Extracted data:
┄┄┄┄┄┄┄┄┄┄┄┄┄┄┄┄┄┄┄┄

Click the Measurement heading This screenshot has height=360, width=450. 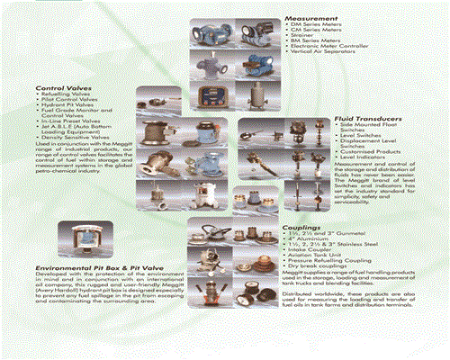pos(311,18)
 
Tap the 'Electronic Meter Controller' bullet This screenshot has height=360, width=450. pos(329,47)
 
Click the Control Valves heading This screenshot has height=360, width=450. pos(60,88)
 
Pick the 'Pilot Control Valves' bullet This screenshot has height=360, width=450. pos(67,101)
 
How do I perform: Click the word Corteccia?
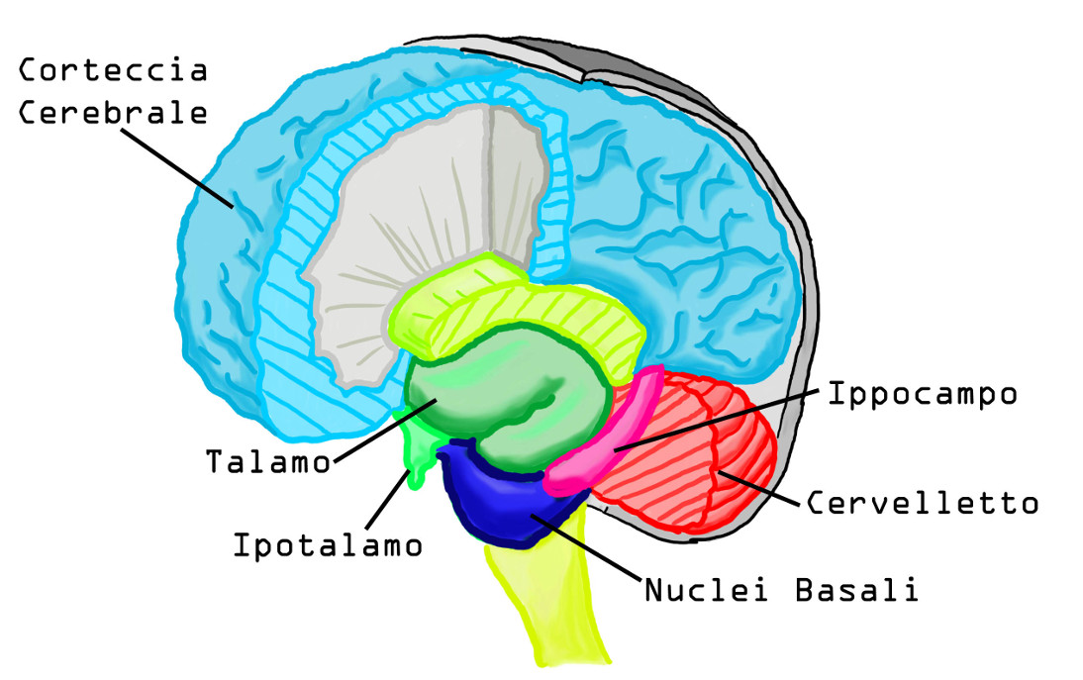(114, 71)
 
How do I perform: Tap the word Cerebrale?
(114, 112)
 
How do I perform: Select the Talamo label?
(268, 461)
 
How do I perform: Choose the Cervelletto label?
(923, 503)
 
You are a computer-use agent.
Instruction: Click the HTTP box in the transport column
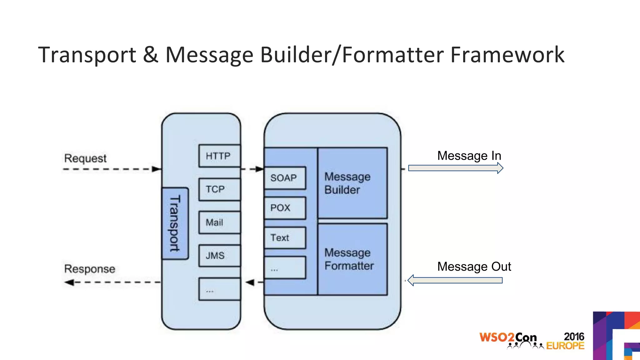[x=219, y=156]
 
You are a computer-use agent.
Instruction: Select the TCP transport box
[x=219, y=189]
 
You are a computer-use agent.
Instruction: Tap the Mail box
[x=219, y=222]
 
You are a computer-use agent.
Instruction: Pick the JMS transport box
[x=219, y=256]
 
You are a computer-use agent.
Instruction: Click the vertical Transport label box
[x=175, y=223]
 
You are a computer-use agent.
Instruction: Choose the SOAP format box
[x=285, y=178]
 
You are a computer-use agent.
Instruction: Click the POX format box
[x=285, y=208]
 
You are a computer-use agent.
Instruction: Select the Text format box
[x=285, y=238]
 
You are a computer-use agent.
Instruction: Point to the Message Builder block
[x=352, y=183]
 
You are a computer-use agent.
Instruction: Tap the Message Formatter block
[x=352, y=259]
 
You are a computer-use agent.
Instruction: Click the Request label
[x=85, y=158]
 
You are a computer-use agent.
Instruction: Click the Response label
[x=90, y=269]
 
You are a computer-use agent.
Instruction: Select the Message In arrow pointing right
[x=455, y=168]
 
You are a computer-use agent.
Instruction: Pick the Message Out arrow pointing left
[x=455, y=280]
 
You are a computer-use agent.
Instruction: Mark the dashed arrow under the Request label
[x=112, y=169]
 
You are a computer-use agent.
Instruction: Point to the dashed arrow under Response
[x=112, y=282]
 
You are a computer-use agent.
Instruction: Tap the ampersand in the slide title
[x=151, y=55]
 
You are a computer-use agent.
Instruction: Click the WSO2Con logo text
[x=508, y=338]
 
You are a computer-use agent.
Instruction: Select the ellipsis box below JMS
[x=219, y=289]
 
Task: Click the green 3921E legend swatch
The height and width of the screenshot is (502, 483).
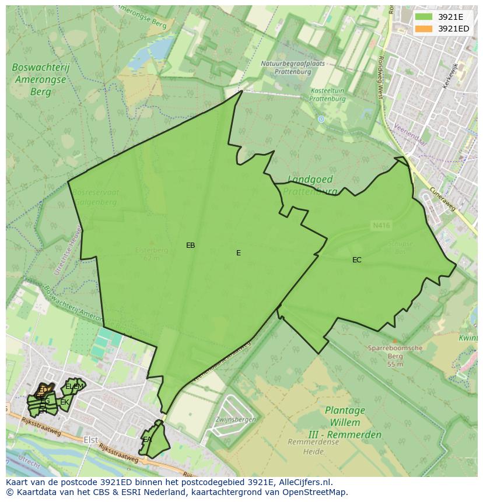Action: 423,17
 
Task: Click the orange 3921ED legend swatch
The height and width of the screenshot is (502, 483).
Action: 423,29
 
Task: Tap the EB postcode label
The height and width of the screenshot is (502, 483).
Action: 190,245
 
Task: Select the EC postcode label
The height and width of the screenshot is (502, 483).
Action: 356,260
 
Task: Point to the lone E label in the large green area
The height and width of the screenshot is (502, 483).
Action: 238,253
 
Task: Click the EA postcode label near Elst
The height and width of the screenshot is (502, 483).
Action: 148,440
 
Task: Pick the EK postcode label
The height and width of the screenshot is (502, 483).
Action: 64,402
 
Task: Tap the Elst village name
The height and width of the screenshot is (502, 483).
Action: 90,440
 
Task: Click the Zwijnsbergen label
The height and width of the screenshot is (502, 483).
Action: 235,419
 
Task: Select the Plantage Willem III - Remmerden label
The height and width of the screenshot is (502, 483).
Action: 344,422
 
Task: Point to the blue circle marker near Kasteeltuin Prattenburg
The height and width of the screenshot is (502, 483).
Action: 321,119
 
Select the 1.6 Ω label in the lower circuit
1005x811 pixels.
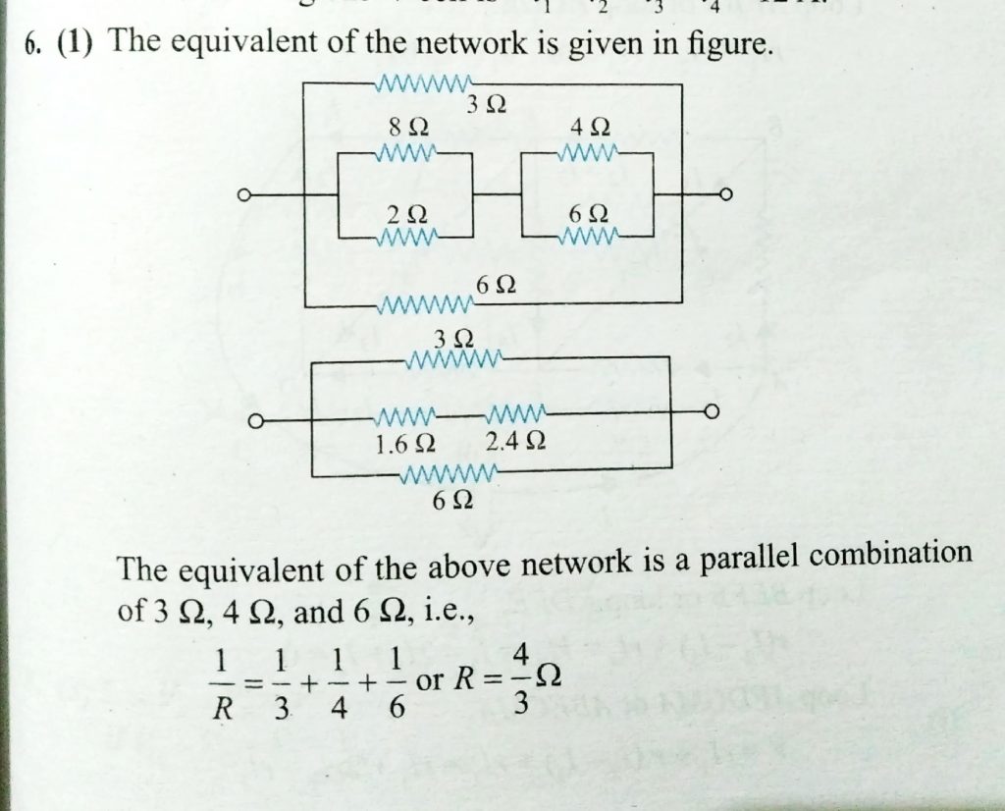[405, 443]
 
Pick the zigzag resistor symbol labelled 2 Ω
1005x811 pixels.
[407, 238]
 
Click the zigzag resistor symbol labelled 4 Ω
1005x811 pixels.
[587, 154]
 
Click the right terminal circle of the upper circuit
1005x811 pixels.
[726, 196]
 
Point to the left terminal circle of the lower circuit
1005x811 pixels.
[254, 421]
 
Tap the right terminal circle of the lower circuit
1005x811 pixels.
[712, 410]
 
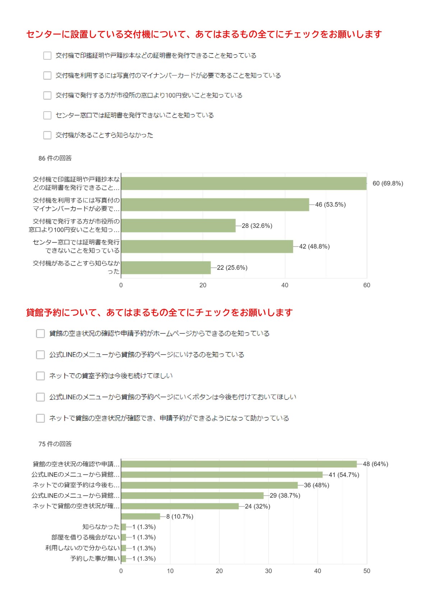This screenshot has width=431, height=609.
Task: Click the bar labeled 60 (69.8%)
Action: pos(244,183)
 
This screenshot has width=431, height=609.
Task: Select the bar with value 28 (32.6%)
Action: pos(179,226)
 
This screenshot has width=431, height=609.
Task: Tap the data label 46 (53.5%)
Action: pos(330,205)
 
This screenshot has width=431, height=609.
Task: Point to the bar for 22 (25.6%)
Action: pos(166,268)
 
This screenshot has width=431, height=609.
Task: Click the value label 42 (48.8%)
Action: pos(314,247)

┄┄┄┄┄┄┄┄┄┄┄┄┄┄┄┄┄┄┄┄

Goal:
Put the lines of the material from the line with "Tap the 'Electronic" to the line with "[x=285, y=208]", both included, into a Markdown table with the columns Row and Line, numbering each row. Skip blank lines and leave out the pictures.

Result of this exercise:
| Row | Line |
|---|---|
| 1 | Tap the 'Electronic Meter Controller' bullet This screenshot has height=360, width=450. pos(329,47) |
| 2 | Click the Control Valves heading This screenshot has height=360, width=450. pos(60,88) |
| 3 | Pick the 'Pilot Control Valves' bullet This screenshot has height=360, width=450. pos(67,101) |
| 4 | How do I perform: Click the word Corteccia? |
| 5 | (114, 71) |
| 6 | How do I perform: Tap the word Cerebrale? |
| 7 | (114, 112) |
| 8 | How do I perform: Select the Talamo label? |
| 9 | (268, 461) |
| 10 | How do I perform: Choose the Cervelletto label? |
| 11 | (923, 503) |
| 12 | You are a computer-use agent. |
| 13 | Instruction: Click the HTTP box in the transport column |
| 14 | [x=219, y=156] |
| 15 | You are a computer-use agent. |
| 16 | Instruction: Select the TCP transport box |
| 17 | [x=219, y=189] |
| 18 | You are a computer-use agent. |
| 19 | Instruction: Tap the Mail box |
| 20 | [x=219, y=222] |
| 21 | You are a computer-use agent. |
| 22 | Instruction: Pick the JMS transport box |
| 23 | [x=219, y=256] |
| 24 | You are a computer-use agent. |
| 25 | Instruction: Click the vertical Transport label box |
| 26 | [x=175, y=223] |
| 27 | You are a computer-use agent. |
| 28 | Instruction: Choose the SOAP format box |
| 29 | [x=285, y=178] |
| 30 | You are a computer-use agent. |
| 31 | Instruction: Click the POX format box |
| 32 | [x=285, y=208] |